The Initial Referral to the Multi-Disciplinary Team form and Child Study Team Referral Form have differences and similarities that act as their strengths and weakness when comparing them. The information needed for the Initial Referral to the Multi-Disciplinary Team Form is more detailed than that of the Child Study Team Referral Team. For instance, while the former explores the student’s background information by examining aspects such as education, family history, and home, the latter does not include the said information. The initial referral form is detailed on the employed interventions as it undertakes a cognitive and achievement assessment. However, the child study team document only has assessments examining the students’ academic and behavioral characteristics. However, the two documents are similar. The duo includes the reasons for referral. Also, they include factors necessitating the students’’ recommendation to the team. These factors are such as reading skills and comprehension.

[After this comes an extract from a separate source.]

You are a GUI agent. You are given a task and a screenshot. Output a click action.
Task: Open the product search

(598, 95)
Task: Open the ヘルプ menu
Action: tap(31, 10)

Information from the assessment is complicated, and Manuel and his parents may not understand. As such, I would need to interpret the results of the assessment in simple and understandable language. I would also avoid the use of jargon and difficult terms to ensure they understand. Their understanding of the information ensures their facilitation in the employed strategies. I would be the one doing the explanation due to my experience in undertaking assessments and explaining them. The different results always have different things to say about the students. The other results I have garnered in the different assessments always had a unique message they send. In my experience, I offer individualized experience, depending on the unique needs of the students.